Passage -

CUOMO: The idea that this is a good kid and no one saw it coming and there was nothing and he just snapped, no clues, no nothing, what is that, a 1 percent chance that that's true? PINSKY: Unlikely. That's right, Chris, this is very unlikely. Now, it's easy for families to miss things. I don't want us to create another set of victims here by pointing at the family and blaming them. Kids are growing up.

CUOMO: Right.

PINSKY: In close proximity, the people closest are often the ones that miss some of these symptoms.

CUOMO: Right.

PINSKY: All of us need to be vigilant about teenagers. I mean, my goodness, if they change their dress, if they change their sleep patterns -

CUOMO: Right.

PINSKY: If they're hanging out with new kids. If they seem to be thinking strange things or withdrawing or - this - and the problem with teenagers also is they're pretty much all mental health issues manifest kind of the same way, at least in so far as families are concerned.

CUOMO: That's right.

PINSKY: But if you see these things, please get help. In this case, the idea that it was just a one day he snapped, he got angry at his best friend, no, no way.

CUOMO: I mean not something like this.

PINSKY: No way. Not like this, that's right.

CUOMO: You know, this is so haphazard, the randomness, the viciousness of it. The use of knives.

PINSKY: Knives, which is crazy, Chris. And so it's - image it's - I'm going to use a word here that seems bizarre, but the intimacy of that kind of violence. I mean he has to get close enough to reach somebody --

CUOMO: Intentionally each time.

PINSKY: Eyeball to eyeball, although he was swinging at a lot of people's backs, which is, you know, we could go -

CUOMO: He was plunging it into people's chests as well though, doc.

PINSKY: And eviscerating people. I mean -- think about that. You're -- imagine you're a 15, 16-year-old. Can you even fathom engaging in that kind of - so he's in an altered state clearly.

CUOMO: Didn't use a gun. No guns in the house.

PINSKY: And no guns. So, you know, we've spent a lot of time in the last couple of years pointing at guns and I've been active, blaming access to people with guns that may be at risk for these kinds of behaviors. Now we've graduated to yet a new level of violence in this country where people are accessing weapons that are not guns and doing things that are almost unthinkable.

CUOMO: And that's why you've got to break out the two issues separately.


CUOMO: I have had the misfortune of covering every one of these since Columbine -


CUOMO: Either in person or remotely. And I'll tell you, the idea of what the safety net is about mental health. Of course all mentally ill are not violent.

PINSKY: Of course. Of course.

CUOMO: Of course it's just a small fraction.


CUOMO: But neglecting the illness, neglecting the treatment, not setting up the support groups so that people have a place to go -


CUOMO: Is what's leading to this as much as anything else.

PINSKY: No, it - almost exclusively, Chris. That's the thing. So, to me, there's two big issues that are at work here that are creating these circumstance, stigma and access. If we could reduce stigma and increase access, I think we'd have a much better circumstance here. These things can be prevented. You can't prevent them all. Sometimes you can't predict these things. It's strange in this kid's case -

CUOMO: (INAUDIBLE) like nowhere. We're like - I mean my frustration is this.

PINSKY: Yours? I live with this every day. I'm glad to see you - hear you say this.

CUOMO: I - I don't know - but, you know, we - we cover it. And when you're bathed in the pain of the families and you wind up asking the same questions and you're writing the same things into your scripts -

PINSKY: Yes. Yes.

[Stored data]
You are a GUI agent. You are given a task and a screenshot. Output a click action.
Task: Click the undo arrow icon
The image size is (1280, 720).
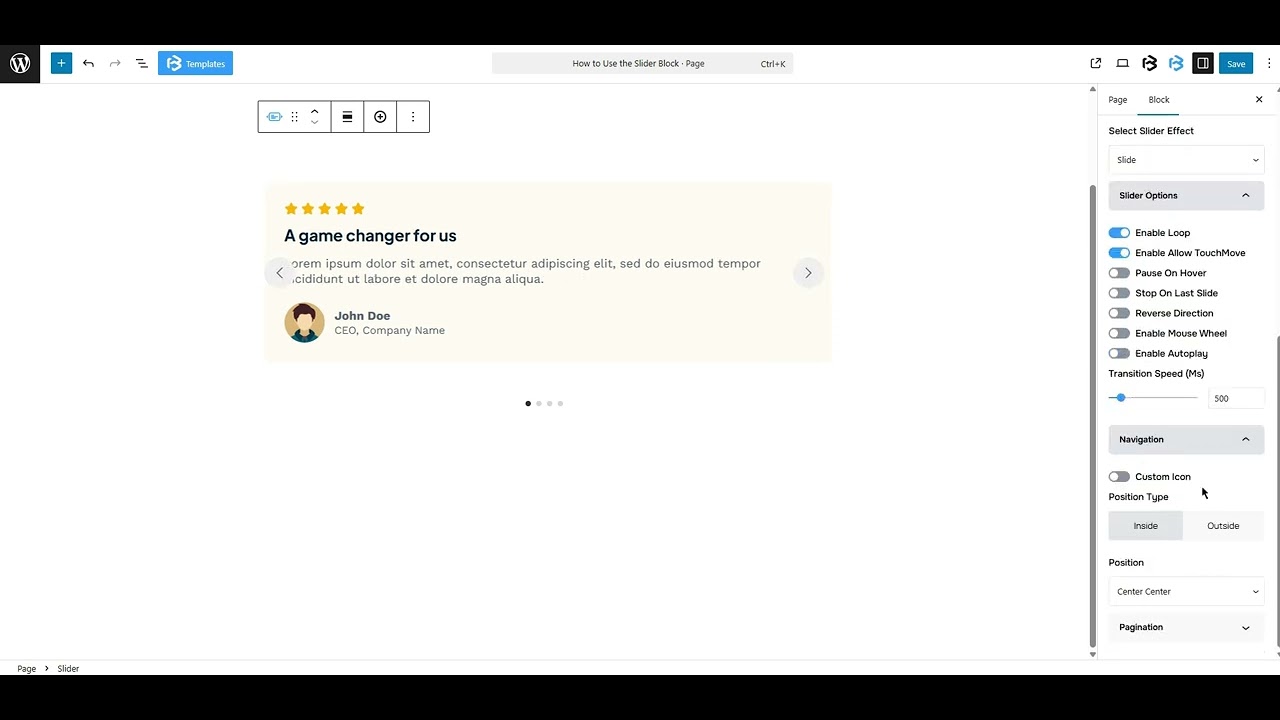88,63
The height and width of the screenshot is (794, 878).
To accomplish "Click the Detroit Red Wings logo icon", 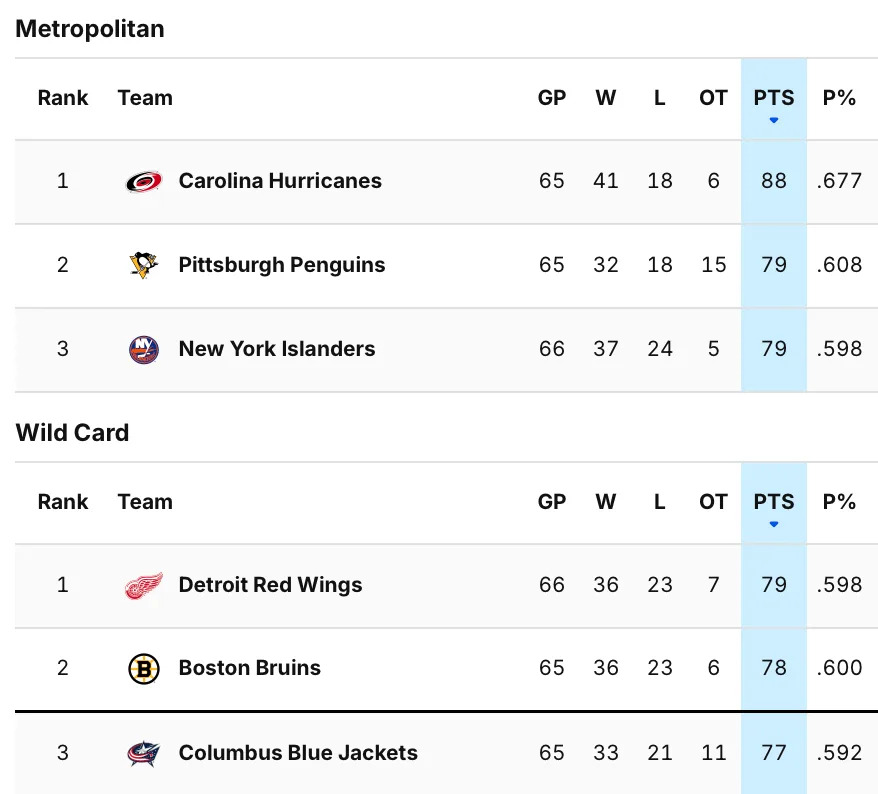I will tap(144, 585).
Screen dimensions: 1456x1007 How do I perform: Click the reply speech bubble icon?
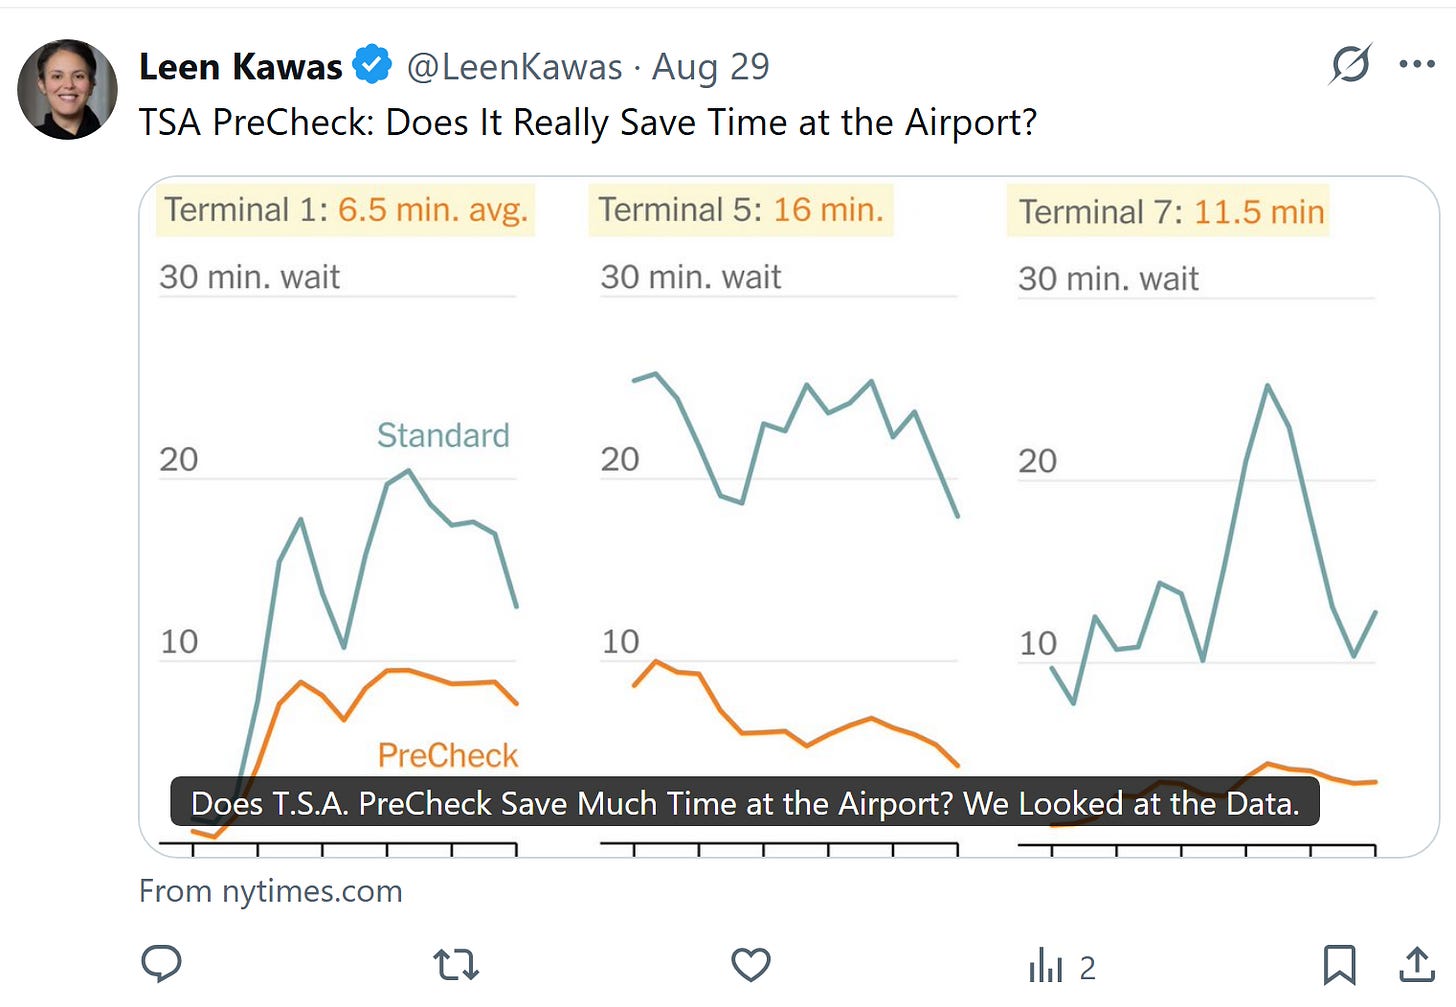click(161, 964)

Questions on the material -
1. Based on the interview transcript, does each statement agree with it? Answer yes or no for each and quote the deciding words. (a) Pinsky wants the family blamed for missing the signs. (b) The attacker did not use a gun. (c) Pinsky names stigma and access as two big issues at work.
2. Write out the stretch of the interview transcript from "CUOMO: I have" through "course. Of course.".

Answers by item number -
1.
(a) No: "I don't want us to create another set of victims here by pointing at the family and blaming them."
(b) Yes: "Didn't use a gun. No guns in the house."
(c) Yes: "there's two big issues that are at work here that are creating these circumstance, stigma and access."

2.
CUOMO: I have had the misfortune of covering every one of these since Columbine -


CUOMO: Either in person or remotely. And I'll tell you, the idea of what the safety net is about mental health. Of course all mentally ill are not violent.

PINSKY: Of course. Of course.